The Broken Bunny: Developing Vocabulary through Practitioner Dialogue

This is a really simple yet effective example of developing emotional vocabulary amongst our very youngest and least verbal children. The child is unaware of the cogs or concepts of EW but the practitioner has them in mind at all times during the conversation below. She is supporting the child’s emotional language development and making very early links through discussion, and later, using symbols supports.

A child’s favourite toy lost an arm. In the moment, the practitioner was able to empathise with the child and label the child’s emotions (orange cog) and behaviours (green cog): sad, upset, angry, crying, tears, sad face, shouting. The practitioner also named the trigger (yellow cog), bunny breaking. “Oh no! I can see you’re really upset because Bunny’s arm has come off. I can see your big tears.” The practitioner used actions to emphasise emotion words and behaviours.

Once the child was more settled, she found a sticker with a sad face and stuck it on to her Bunny’s tummy. The practitioner was then able to scaffold an emotional dialogue with the child about Bunny’s emotions and body sensations (red/pink cog): sad, hurt, sore, pain. The child explained the trigger (yellow cog): losing an arm. The practitioner made some suggestions for “making it better” or regulation strategies (blue cog): They agreed to sew Bunny’s arm back on, to help Bunny feel better, and that this would also help the child feel better.

After the toy was repaired, the child was able to retell the “story” to the practitioner, using facial expressions, a photograph of the bunny with a missing arm, simple props and symbols to support (post its and smiley face stickers).
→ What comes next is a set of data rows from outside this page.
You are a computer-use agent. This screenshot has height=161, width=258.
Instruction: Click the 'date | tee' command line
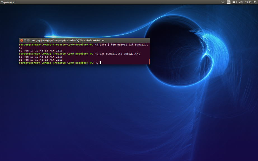pos(123,44)
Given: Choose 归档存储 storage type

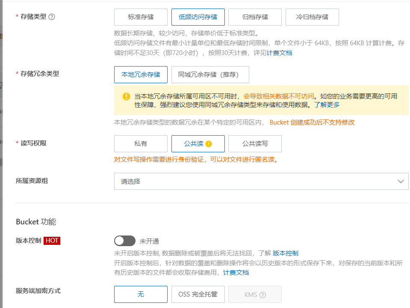Looking at the screenshot, I should [255, 17].
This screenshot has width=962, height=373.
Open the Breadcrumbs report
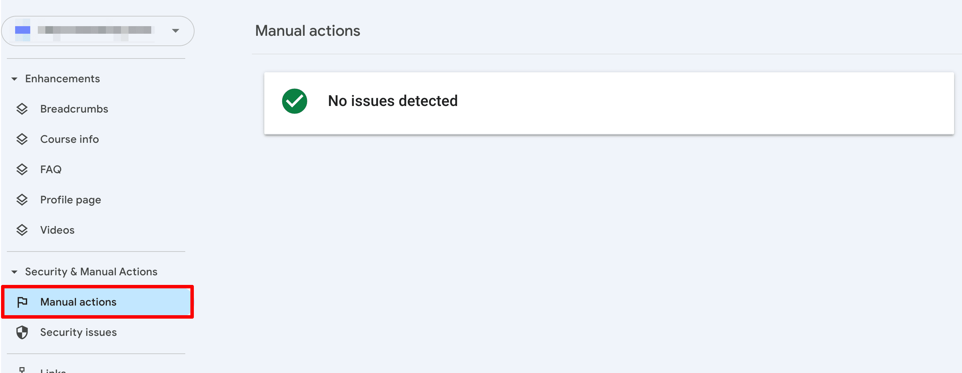click(x=74, y=109)
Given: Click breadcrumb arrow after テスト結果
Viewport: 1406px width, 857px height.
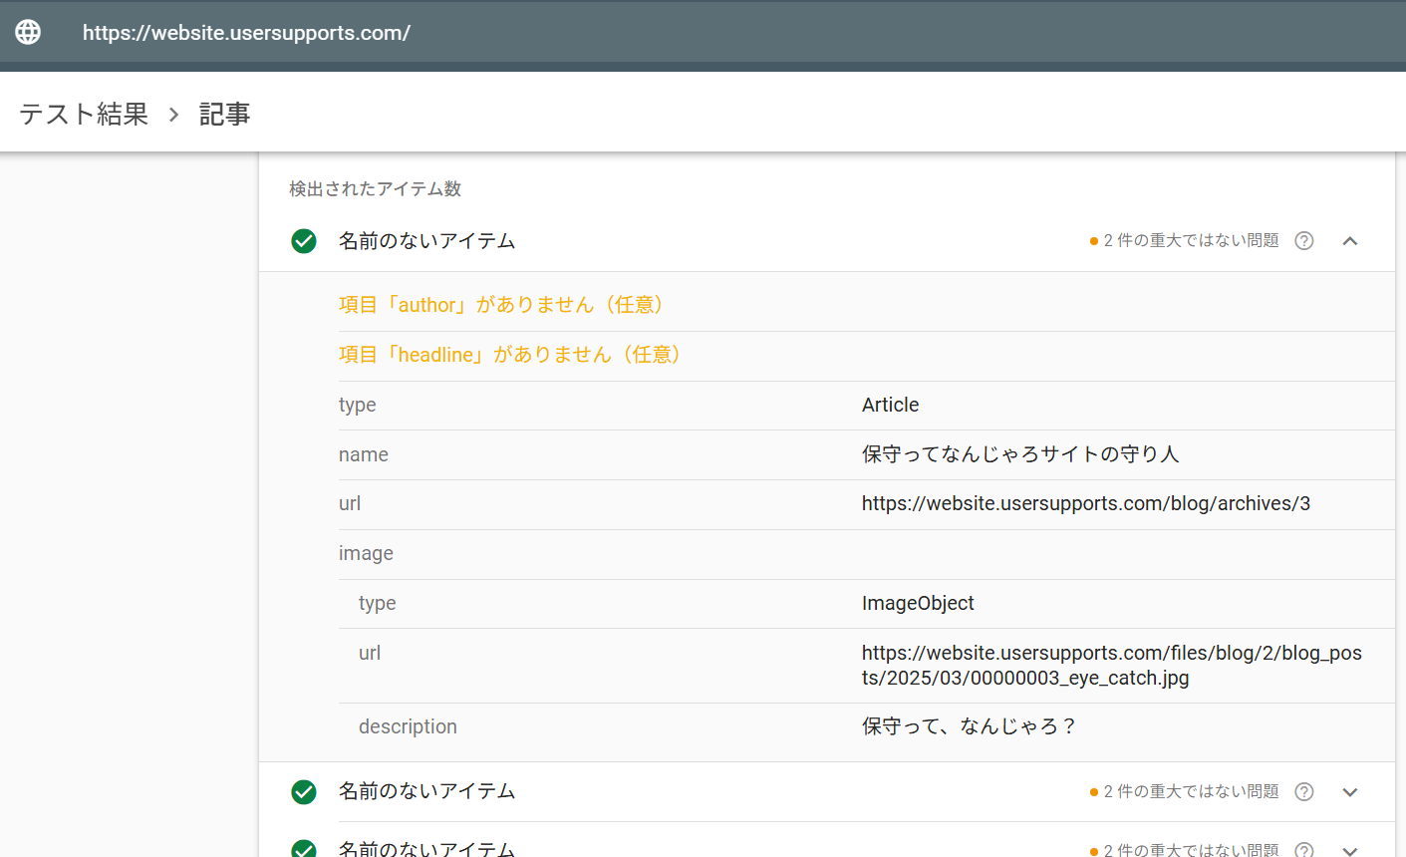Looking at the screenshot, I should (x=173, y=115).
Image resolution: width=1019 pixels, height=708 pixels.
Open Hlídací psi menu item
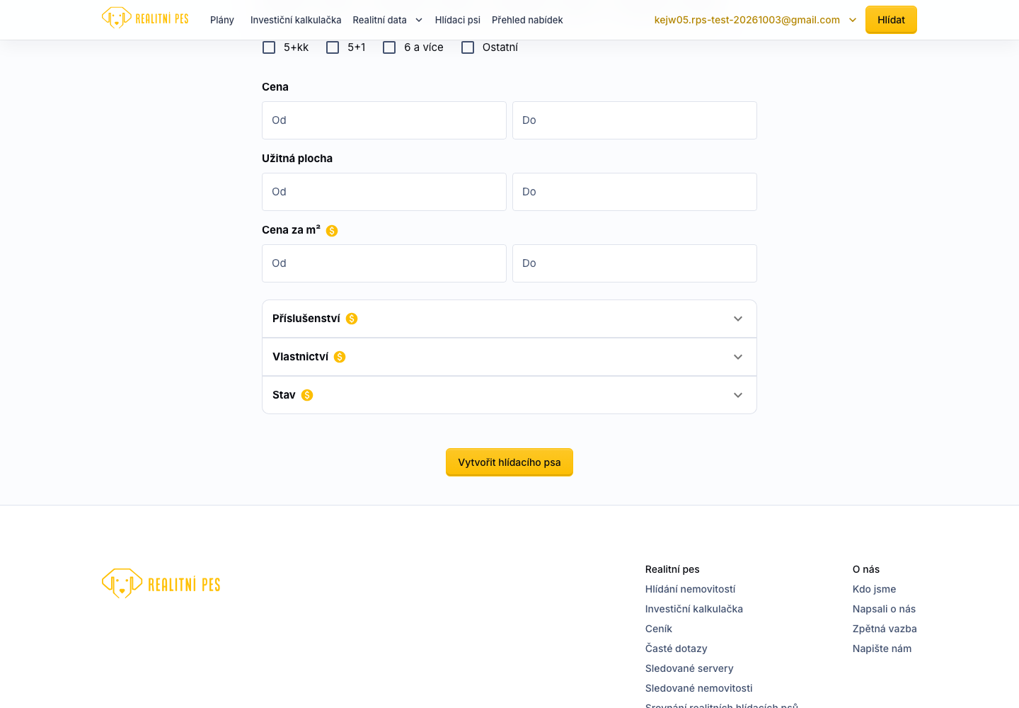[458, 20]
Here is the practitioner’s recount:

“A much loved toy lost an arm yesterday. The child independently found and chose a wee crying face sticker and stuck it on. The child (3) said “Bunny is sad because she lost her arm”. We talked about how to make it better and decided on sewing it back on.
Afterwards, I took out a photograph of the “broken” bunny and we talked it over again. This time the child had a few stickers to choose from. Again she chose the
sad face and explained why. We wrote how we made it better on a post it and she insisted on sticking a happy face on our “resolution”. (She actually wanted to stick it on top of the sad one on Bunny’s tummy to show the sadness had gone but that didn’t make for a good photo!)

Since then, we have discussed the Bunny’s sore arm a few times, using EW visual prompts. The child was quickly able to find the sad face on the emotions lanyard when talking about Bunny’s arm falling off, and the happy face when talking about how we made it better.”


This is a really quick and easy way to support emotional learning in situ and could be used for any toy or resource in any setting. Even if concrete EW resources are not readily available at the time, other props can be used, as in this example, then EW resources, such as an emotions keyring or lanyard, used as a follow up.